WHAT TO PRODUCE — Beginning with the line that contains "Where should I click to: Open" and ending with the last line of the records, write out each line exactly and omit the pictures.

◇ ◇ ◇ ◇ ◇

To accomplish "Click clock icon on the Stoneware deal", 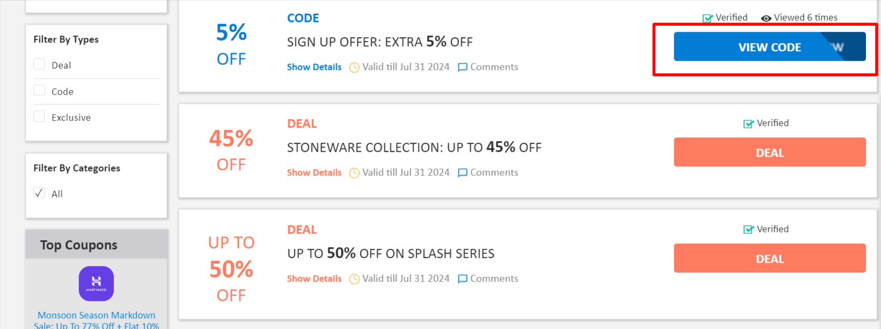I will pyautogui.click(x=354, y=173).
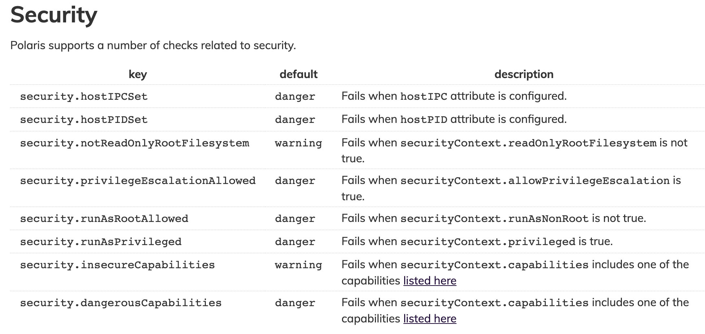Image resolution: width=705 pixels, height=334 pixels.
Task: Select the security.runAsRootAllowed key
Action: pos(104,219)
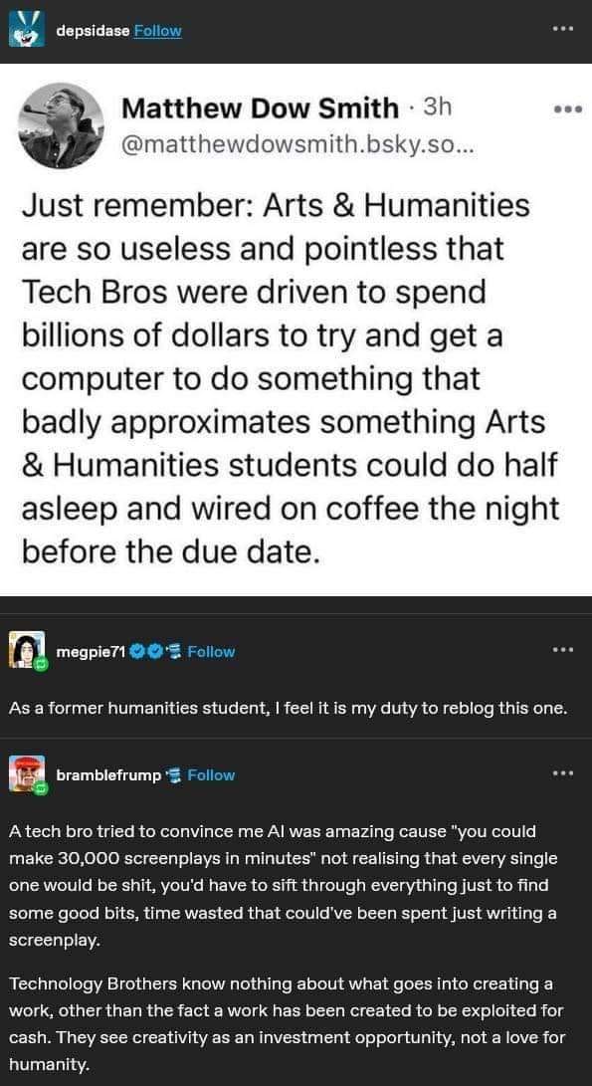Screen dimensions: 592x1086
Task: Click second blue checkmark badge beside megpie71
Action: pyautogui.click(x=155, y=652)
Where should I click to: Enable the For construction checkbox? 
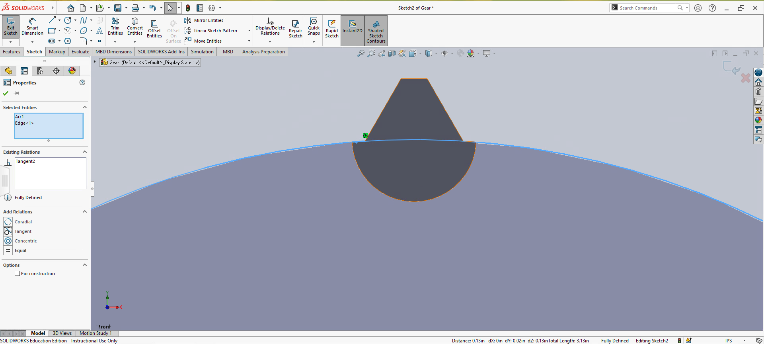[x=18, y=274]
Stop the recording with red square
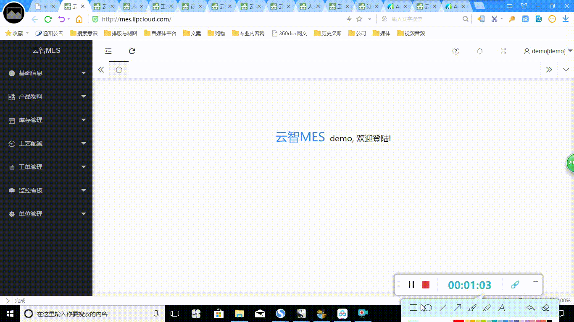The image size is (574, 322). [426, 285]
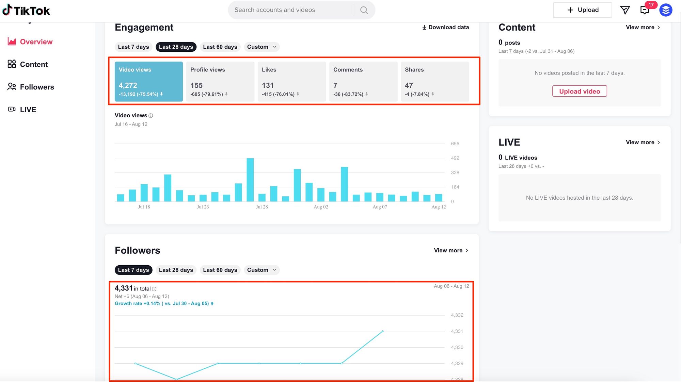Click the Content sidebar menu item

pyautogui.click(x=33, y=64)
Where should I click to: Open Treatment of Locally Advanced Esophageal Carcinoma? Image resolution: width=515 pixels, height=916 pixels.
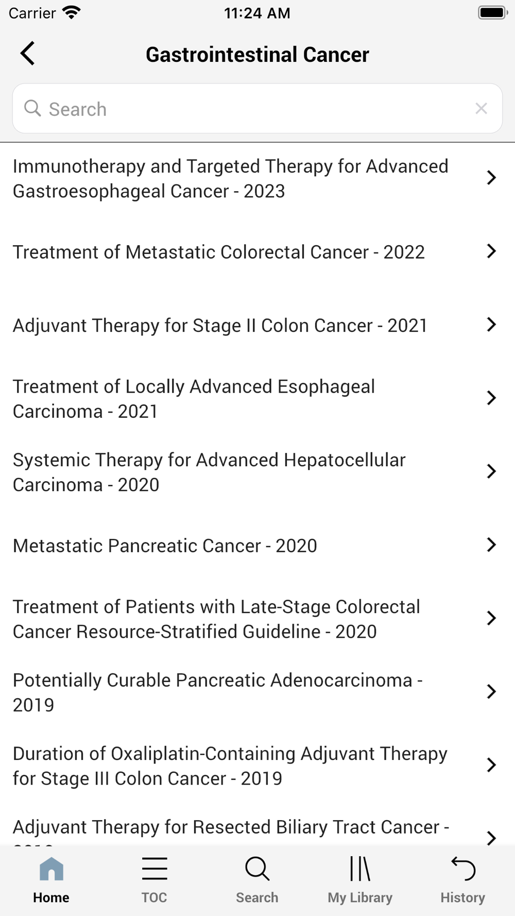tap(258, 399)
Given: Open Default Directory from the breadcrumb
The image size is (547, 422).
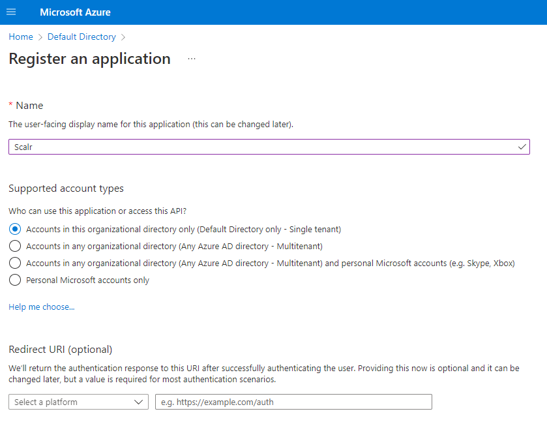Looking at the screenshot, I should [x=81, y=37].
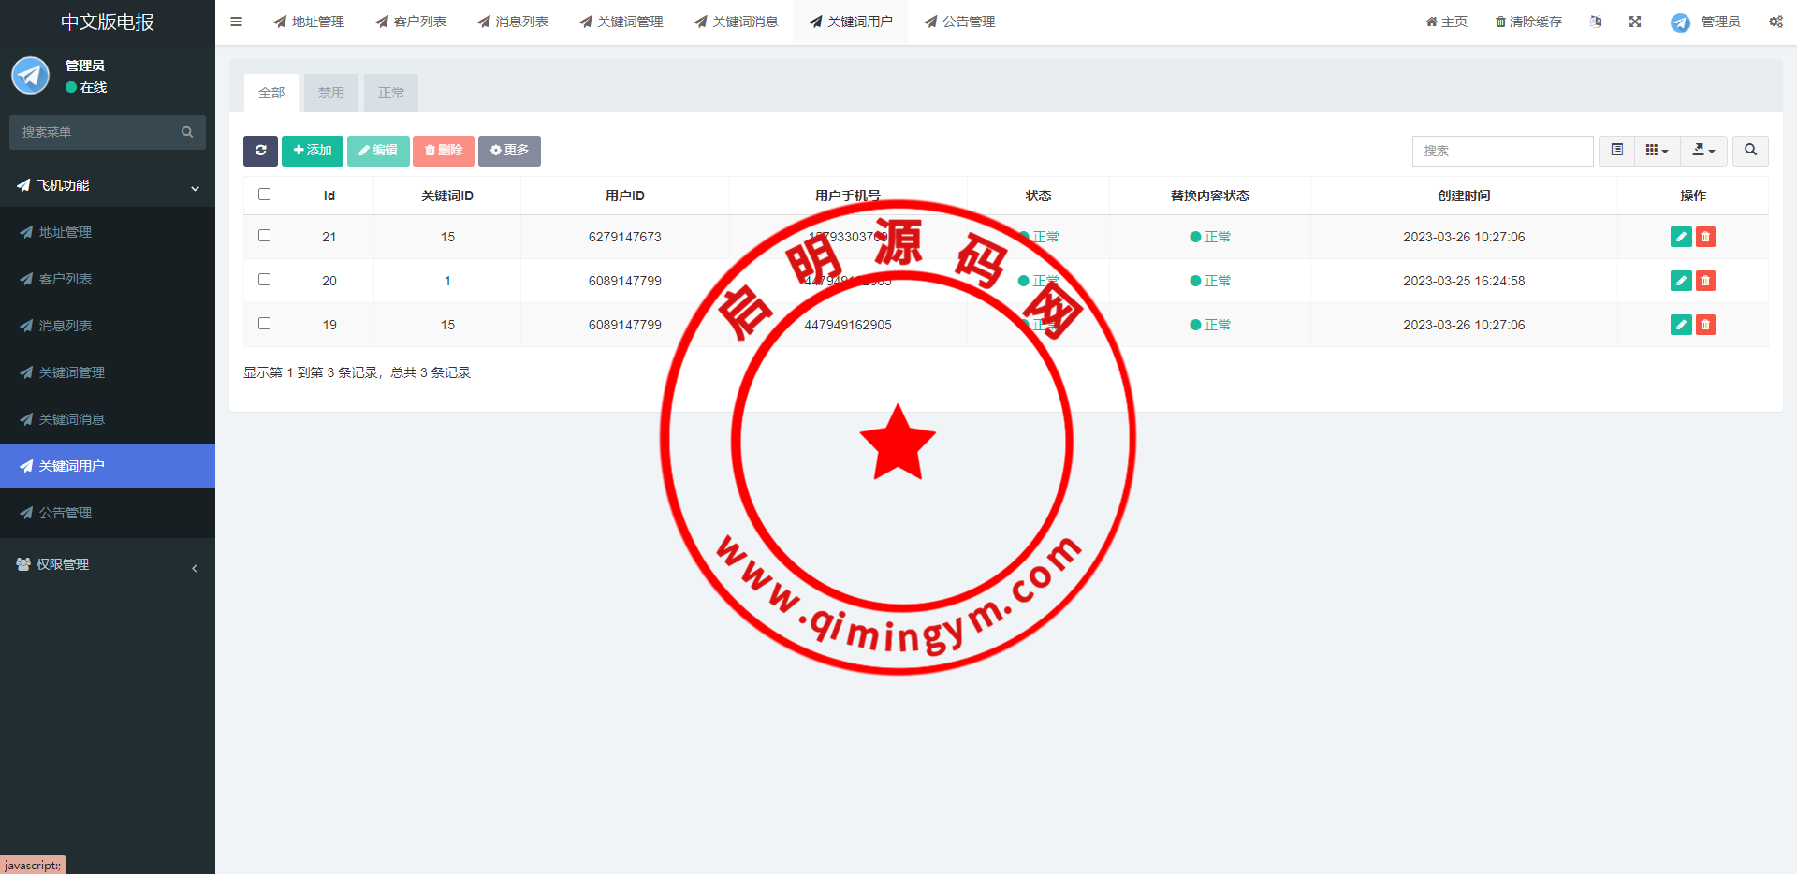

◇ ◇ ◇ ◇ ◇

TASK RESULT —
Where should I click to: Open Treatment of Locally Advanced Esophageal Carcinoma? Image resolution: width=515 pixels, height=916 pixels.
tap(258, 399)
Given: Open Default Directory from the breadcrumb
The image size is (547, 422).
Looking at the screenshot, I should [x=81, y=37].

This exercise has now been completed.